Голдштейн кивнул, и это был один из тех кивков, которыми люди благодарят за совет, который не хотели слышать.


Он поднялся по лестнице, пошёл по коридору к служебной зоне, где уже было тише, и где праздничный шум превращался в далёкое эхо. Лев увидел его издалека, выпрямился и сделал шаг вперёд, обозначая пост.


– Артём Ильич, – сказал охранник уважительно.


Голдштейн ответил коротко, почти не глядя, потому что сейчас смотрел внутрь себя. Он прошёл дальше, туда, где двери гримёрок стояли как одинаковые страницы, за которыми скрываются разные жизни. Остановившись у “№7”, он не постучал сразу. Он задержался, будто выбирал не только слова, но и тон, и в этой задержке было что-то, похожее на страх, хотя Голдштейн редко позволял себе такие чувства.


Он постучал – один раз, более жёстко, чем Марина.


Внутри было тихо. Затем раздался звук шагов, дверь открылась, и в проёме появился Бэксон – уже без сценической улыбки, но всё такой же собранный, будто его не застали врасплох.


И в эту секунду, ещё до первого слова, стало ясно: один из них пришёл требовать, другой – не уступать, и оба прекрасно понимают, что за их спинами есть камеры, есть коридоры, есть охрана, есть фирма, есть люди, и есть прошлое, которое умеет возвращаться неожиданнее любого новогоднего сюрприза.


– Ты не должен был выходить, – сказал Голдштейн, и голос его был тихим, но в этой тишине чувствовалось давление.
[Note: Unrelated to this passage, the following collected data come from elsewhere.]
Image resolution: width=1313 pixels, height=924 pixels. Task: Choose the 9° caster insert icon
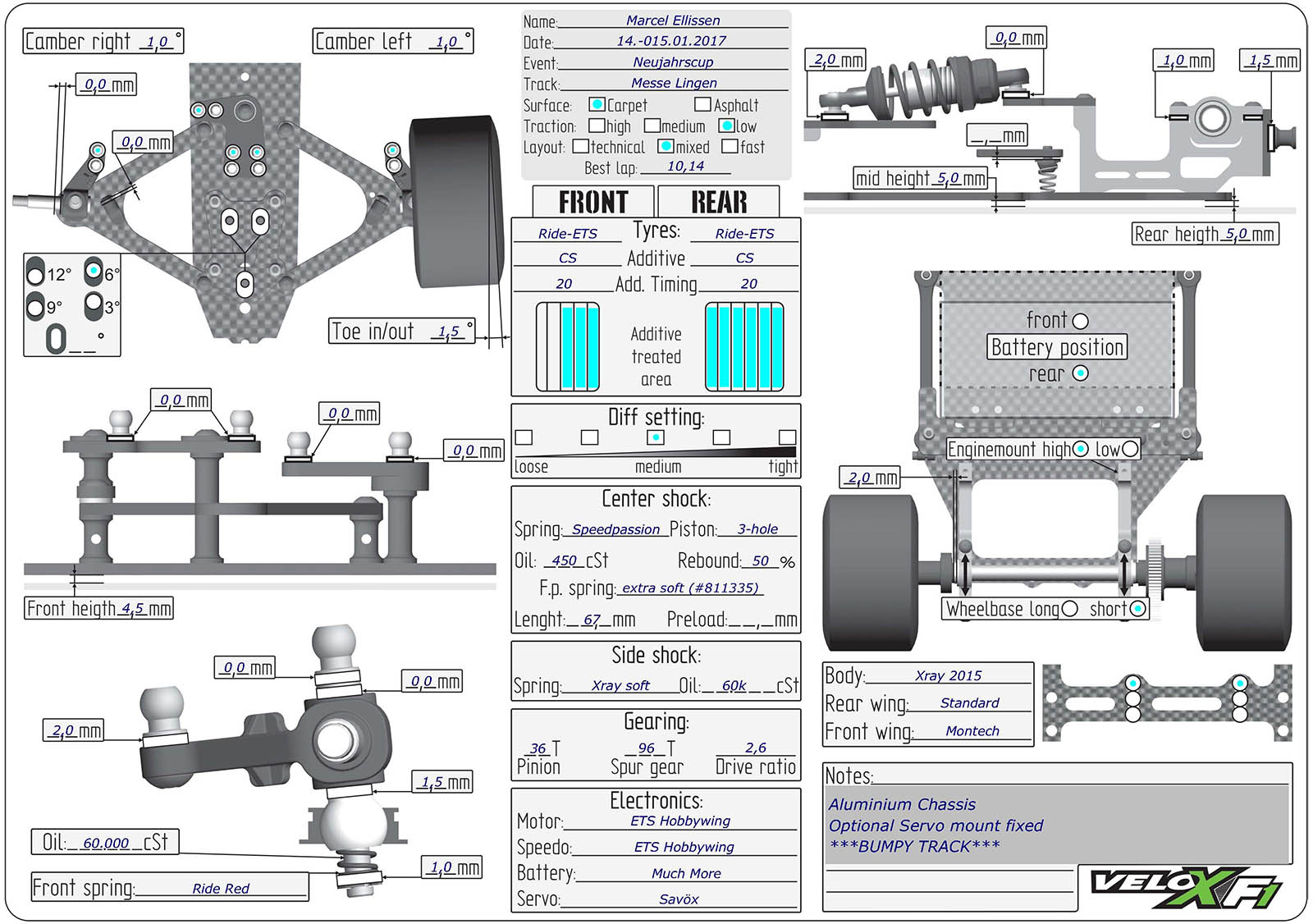(34, 308)
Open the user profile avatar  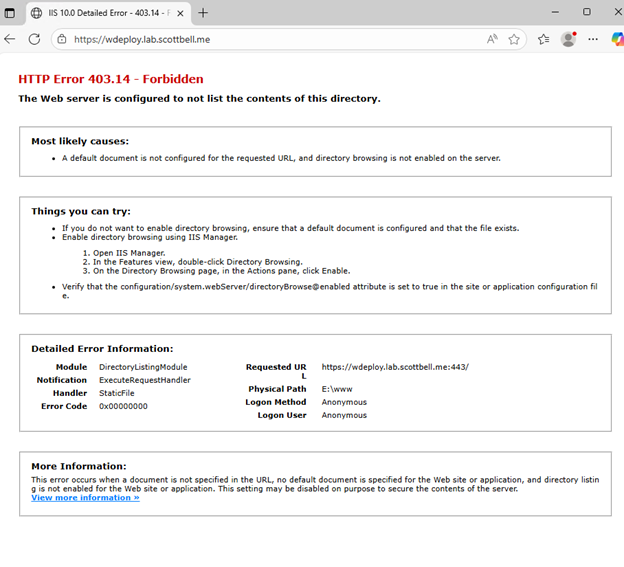click(x=568, y=39)
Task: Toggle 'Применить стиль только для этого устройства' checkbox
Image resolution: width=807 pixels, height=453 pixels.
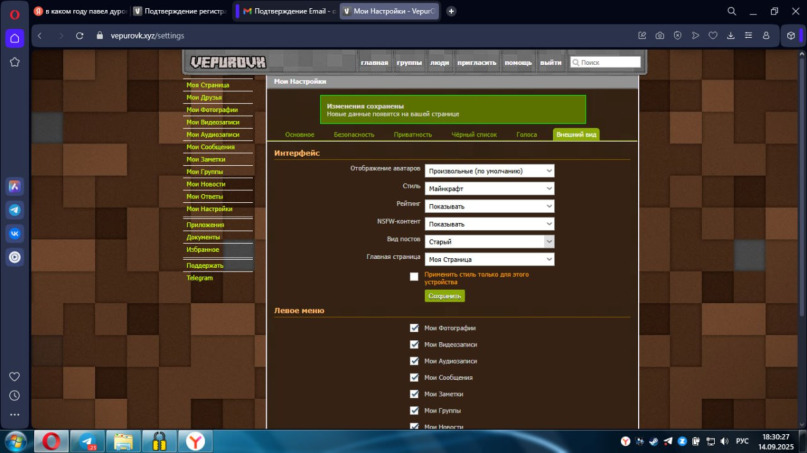Action: tap(414, 277)
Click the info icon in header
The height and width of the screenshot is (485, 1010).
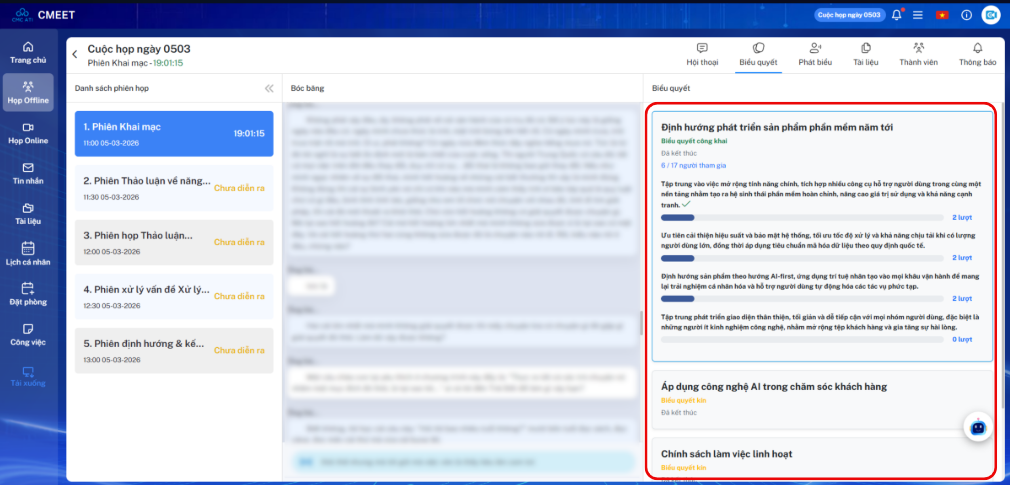tap(966, 15)
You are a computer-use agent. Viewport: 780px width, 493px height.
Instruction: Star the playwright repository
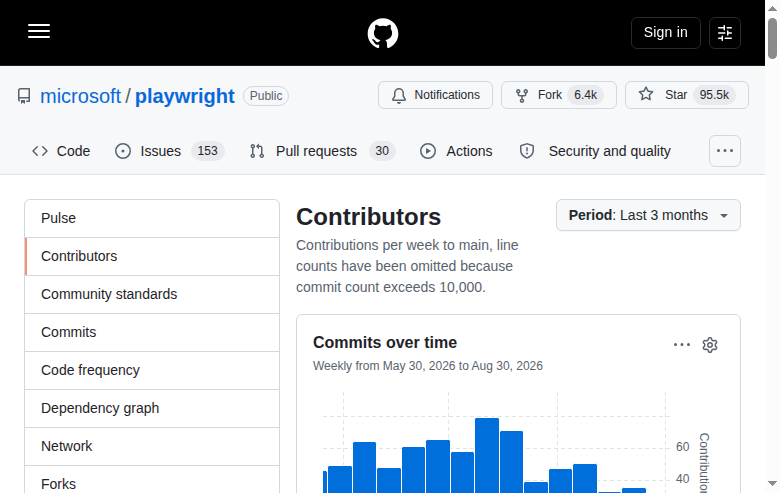[x=686, y=95]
Бэксон посмотрел на него ровно, будто на человека, с которым спорили уже тысячу раз, и тихо ответил:


– Я вышел.


Слова были простые, почти пустые, но именно в их простоте звучало окончательное. И Голдштейн понял, что разговор, которого он опасался, начался не сейчас; он начался давно – просто сейчас он впервые оказался в коридоре, где нет аплодисментов.


За их спинами, в маленьком прямоугольнике камеры, зафиксировалось начало сцены, которую позже будут пересматривать десятки раз, пытаясь найти в ней то, что удобно, и не замечая того, что слишком тонко для чужих глаз.


А Бэксон, стоя в дверях гримёрки, казался чужим среди своих не потому, что был артистом среди юристов, а потому, что в этой истории он уже находился не там, где остальные. Он был на шаг дальше, в месте, куда не ведут лестницы и где не помогают браслеты доступа.


И праздничные огни, сиявшие в зале, отсюда казались уже не украшением, а дальним светом, который лишь подчёркивает темноту коридора.